Pour les habitants de la colline Miterama interrogés, ce discours va loin car non seulement ils dressent les membres de la communauté les uns contre les autres mais il instille la peur chez tout le monde surtout les jeunes : « Ils disent par exemple que le pays ne décollera jamais à moins de changer la classe dirigeante lors du prochain vote. Et nous nous demandons ce qui adviendra demain. »
Que visent ces discours ?
Contacté, Anastase Nkamicanye, secrétaire exécutif de Nyabihanga reconnait l’existence de ces messages de la part de certains hommes politiques qui découragent la population sur fond de quelques difficultés que traverse le pays : « Ils profitent de la mauvaise passe que vit le Burundi pour se mettre en avant en faisant croire qu’ils feraient mieux une fois au pouvoir. »
Mais en général, tranquillise-t-il, ces messages restent résiduels car si jamais ils prenaient de l’ampleur, l’administration ne le tolèrerait pas : « Si nous laissons les discours manipulateurs prendre le dessus, les gens ne vaqueraient plus aux activités de développement et nous ne pouvons pas l’accepter. »
Quoi qu’il en soit, il sied de cerner cette mécanique qui vise l’imposition de sens. De quoi elle est faite et comment en lutter efficacement. Selon Eric Ndayikengurukiye, expert en science politiques, les messages de manipulation se caractérisent par un discours visant à amener l’audience à changer le processus normal d’interprétation d’un message : « Ils visent à influencer les pensées de l’audience, les comportements des auditeurs, les émotions de ceux qui les écoutent. » En d’autres termes,c’est une capacité d’influencer les idées ou les comportements des citoyens sans qu’ils en aient conscience, en s’adressant à leurs émotions plutôt qu’à leur raison ou encore en faisant usage du mensonge ou de la désinformation.

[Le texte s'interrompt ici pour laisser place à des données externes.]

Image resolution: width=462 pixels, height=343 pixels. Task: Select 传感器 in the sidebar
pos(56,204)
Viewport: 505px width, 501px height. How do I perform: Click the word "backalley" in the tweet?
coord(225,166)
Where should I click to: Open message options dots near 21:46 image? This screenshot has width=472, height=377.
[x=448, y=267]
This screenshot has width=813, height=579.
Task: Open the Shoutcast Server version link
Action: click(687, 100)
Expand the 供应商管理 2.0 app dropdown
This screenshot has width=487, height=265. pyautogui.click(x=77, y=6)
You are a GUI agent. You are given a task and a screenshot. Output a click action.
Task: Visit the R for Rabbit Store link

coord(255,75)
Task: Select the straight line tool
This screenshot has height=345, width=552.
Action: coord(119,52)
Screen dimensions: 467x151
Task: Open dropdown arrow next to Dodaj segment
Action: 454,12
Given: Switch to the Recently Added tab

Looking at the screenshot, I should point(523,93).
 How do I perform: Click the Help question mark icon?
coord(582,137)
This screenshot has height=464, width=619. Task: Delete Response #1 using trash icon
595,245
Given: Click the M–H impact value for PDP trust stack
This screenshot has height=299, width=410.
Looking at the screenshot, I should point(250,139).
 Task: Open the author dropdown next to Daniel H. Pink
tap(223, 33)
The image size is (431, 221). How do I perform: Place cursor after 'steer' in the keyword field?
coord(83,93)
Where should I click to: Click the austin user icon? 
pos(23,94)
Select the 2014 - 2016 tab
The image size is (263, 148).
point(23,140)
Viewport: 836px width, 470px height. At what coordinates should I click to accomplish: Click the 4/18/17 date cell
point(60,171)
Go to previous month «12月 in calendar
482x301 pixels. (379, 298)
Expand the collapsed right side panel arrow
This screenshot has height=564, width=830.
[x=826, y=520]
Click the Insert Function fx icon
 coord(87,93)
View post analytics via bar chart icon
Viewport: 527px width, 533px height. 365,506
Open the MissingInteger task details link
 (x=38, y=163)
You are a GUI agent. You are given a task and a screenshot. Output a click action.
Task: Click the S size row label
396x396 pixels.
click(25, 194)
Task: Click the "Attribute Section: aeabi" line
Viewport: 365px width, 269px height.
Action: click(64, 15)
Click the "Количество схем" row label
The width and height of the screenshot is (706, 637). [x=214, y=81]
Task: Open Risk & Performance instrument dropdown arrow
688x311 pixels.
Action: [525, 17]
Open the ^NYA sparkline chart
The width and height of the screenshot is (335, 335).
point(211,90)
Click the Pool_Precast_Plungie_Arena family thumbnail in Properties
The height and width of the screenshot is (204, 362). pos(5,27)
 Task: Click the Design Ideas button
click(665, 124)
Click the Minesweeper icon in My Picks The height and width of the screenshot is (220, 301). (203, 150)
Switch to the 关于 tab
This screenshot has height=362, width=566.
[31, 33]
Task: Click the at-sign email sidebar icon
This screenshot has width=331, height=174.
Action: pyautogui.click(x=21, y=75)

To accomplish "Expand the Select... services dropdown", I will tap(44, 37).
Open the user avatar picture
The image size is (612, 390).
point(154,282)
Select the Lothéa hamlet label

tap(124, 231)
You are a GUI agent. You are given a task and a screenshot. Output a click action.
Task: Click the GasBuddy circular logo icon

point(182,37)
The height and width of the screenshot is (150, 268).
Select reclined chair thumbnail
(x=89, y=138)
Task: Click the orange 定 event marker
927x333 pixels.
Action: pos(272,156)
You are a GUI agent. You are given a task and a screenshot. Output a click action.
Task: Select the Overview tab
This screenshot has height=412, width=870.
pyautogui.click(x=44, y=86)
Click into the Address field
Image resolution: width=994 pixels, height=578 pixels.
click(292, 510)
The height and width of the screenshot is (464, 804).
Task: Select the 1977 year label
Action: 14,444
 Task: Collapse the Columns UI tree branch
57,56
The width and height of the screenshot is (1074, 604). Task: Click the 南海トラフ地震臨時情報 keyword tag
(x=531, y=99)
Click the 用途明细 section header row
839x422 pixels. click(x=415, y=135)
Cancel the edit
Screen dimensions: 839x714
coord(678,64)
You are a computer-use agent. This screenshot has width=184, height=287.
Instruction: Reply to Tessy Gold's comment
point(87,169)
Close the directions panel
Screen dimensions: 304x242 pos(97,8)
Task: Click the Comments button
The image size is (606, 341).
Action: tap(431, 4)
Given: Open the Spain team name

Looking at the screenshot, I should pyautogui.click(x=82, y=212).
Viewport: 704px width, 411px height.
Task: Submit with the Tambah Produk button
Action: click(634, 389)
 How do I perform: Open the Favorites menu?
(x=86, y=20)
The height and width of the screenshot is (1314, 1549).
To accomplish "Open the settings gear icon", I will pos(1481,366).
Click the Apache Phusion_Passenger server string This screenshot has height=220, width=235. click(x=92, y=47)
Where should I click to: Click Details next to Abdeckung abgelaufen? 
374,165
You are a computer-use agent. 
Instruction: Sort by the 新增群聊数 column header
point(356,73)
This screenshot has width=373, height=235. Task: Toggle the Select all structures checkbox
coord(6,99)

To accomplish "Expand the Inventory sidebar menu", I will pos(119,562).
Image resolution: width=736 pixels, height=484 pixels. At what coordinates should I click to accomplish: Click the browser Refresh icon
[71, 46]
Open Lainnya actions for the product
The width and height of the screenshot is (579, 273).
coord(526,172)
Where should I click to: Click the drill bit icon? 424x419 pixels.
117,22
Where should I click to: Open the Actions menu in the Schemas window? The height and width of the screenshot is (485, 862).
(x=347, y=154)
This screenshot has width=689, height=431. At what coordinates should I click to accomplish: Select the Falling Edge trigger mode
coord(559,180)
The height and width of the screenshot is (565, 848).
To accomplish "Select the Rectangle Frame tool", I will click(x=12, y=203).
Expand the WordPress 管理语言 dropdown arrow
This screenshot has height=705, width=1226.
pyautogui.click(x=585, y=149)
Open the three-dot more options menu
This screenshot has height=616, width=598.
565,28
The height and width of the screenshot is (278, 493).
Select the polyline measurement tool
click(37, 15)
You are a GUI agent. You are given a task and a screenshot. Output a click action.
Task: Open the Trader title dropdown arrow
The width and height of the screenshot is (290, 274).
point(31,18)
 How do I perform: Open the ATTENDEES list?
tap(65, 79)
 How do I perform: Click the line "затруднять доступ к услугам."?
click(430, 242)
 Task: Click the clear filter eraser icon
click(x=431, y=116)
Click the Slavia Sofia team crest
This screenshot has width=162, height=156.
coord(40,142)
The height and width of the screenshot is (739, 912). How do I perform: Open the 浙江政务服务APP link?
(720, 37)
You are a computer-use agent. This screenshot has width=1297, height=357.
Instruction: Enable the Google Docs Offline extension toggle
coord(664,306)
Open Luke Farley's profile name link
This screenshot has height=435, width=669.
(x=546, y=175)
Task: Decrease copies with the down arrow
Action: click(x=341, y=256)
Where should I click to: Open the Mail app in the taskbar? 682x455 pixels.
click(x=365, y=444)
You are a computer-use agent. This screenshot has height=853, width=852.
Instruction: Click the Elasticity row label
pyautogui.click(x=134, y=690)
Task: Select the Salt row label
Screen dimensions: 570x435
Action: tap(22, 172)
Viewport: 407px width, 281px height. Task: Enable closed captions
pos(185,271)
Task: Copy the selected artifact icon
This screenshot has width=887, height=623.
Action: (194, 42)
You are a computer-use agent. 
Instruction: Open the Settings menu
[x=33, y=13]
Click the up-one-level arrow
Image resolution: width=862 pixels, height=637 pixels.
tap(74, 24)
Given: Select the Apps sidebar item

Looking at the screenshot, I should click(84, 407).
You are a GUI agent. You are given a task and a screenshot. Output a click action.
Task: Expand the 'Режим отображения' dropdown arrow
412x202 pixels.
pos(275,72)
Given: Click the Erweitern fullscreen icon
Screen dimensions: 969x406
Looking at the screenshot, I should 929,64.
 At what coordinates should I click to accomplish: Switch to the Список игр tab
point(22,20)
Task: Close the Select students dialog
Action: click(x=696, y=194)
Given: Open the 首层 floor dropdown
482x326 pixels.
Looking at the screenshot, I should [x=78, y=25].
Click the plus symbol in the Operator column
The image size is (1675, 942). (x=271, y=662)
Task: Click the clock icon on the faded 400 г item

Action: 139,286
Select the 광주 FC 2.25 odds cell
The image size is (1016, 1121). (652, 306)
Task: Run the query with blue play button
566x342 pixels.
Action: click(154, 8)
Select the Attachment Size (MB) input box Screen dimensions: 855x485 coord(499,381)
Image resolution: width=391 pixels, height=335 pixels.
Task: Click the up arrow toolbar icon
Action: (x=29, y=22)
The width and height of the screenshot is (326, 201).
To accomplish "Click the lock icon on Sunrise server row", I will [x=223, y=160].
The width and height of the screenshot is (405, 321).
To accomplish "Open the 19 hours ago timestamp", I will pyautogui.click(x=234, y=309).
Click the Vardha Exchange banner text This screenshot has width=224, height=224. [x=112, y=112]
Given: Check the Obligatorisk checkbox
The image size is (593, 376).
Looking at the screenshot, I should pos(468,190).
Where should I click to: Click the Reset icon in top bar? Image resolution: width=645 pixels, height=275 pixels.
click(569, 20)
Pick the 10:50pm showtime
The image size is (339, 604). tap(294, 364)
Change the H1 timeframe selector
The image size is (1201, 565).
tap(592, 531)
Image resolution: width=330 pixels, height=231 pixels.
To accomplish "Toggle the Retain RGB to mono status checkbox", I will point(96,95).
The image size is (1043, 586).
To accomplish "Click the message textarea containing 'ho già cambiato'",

Les contextes d’émission de ces messages, poursuit l’expert, se présentent sous diverses formes car la manipulation existe dans toutes les sphères où existent les interactions humaines. En amour par exemple, confie l’expert, certains utilisent la manipulation pour obtenir l’attention, l’affection ou bien pour contrôler l’autre.
Avoir un sens critique comme solution
En politique, fait-il savoir, les hommes politiques l’utilisent pour accéder au pouvoir : « Cette tactique s’observe surtout pendant les campagnes électorales à travers des promesses irréalistes, la diffamation des adversaires politiques, etc. »
Bien plus, indique M. Ndayikengurukiye, ces politiques auteurs de ce discours jouent sur les peurs des électeurs en évoquant des préjugés qui n’ont pas de fondement ou par la désinformation. Ils lancent des messages de manipulation pendant des situations difficiles ou de crise que traverse une société pour discréditer ses dirigeants : « L’objectif visé ici est de dénoncer une incompétence réelle ou supposée de ceux qui sont au pouvoir tout en sachant qu’ils n’auraient pas, eux-mêmes, de solution immédiate s’ils occupaient les mêmes postes de responsabilité. »
Comme conséquence, sur le plan sociopolitique, il s’observe une perte de confiance auprès des gouvernants ou administratifs qui manipulent l’opinion. Il y a aussi le sentiment de culpabilité ou de honte qui se remarquent chez les victimes de la manipulation. Du coup, l’on remarque un sentiment d’intolérance entre gouvernants et opposants avec risque de dégénérer dans des violences.
Pour sortir de la manipulation ou y venir à bout, Éric Ndayikengurukiye propose à tout un chacun de développer le sens critique. Lorsqu’au auditeur reçoit un message qui joue sur les émotions, il faut qu’il essaie de développer un esprit critique. Cela se traduit concrètement par la prise d’un peu de recul face au dit message, l’analyser profondément en prenant du temps pour murir sa réflexion, d’en parler aux autres si nécessaire avant toute action ou décision.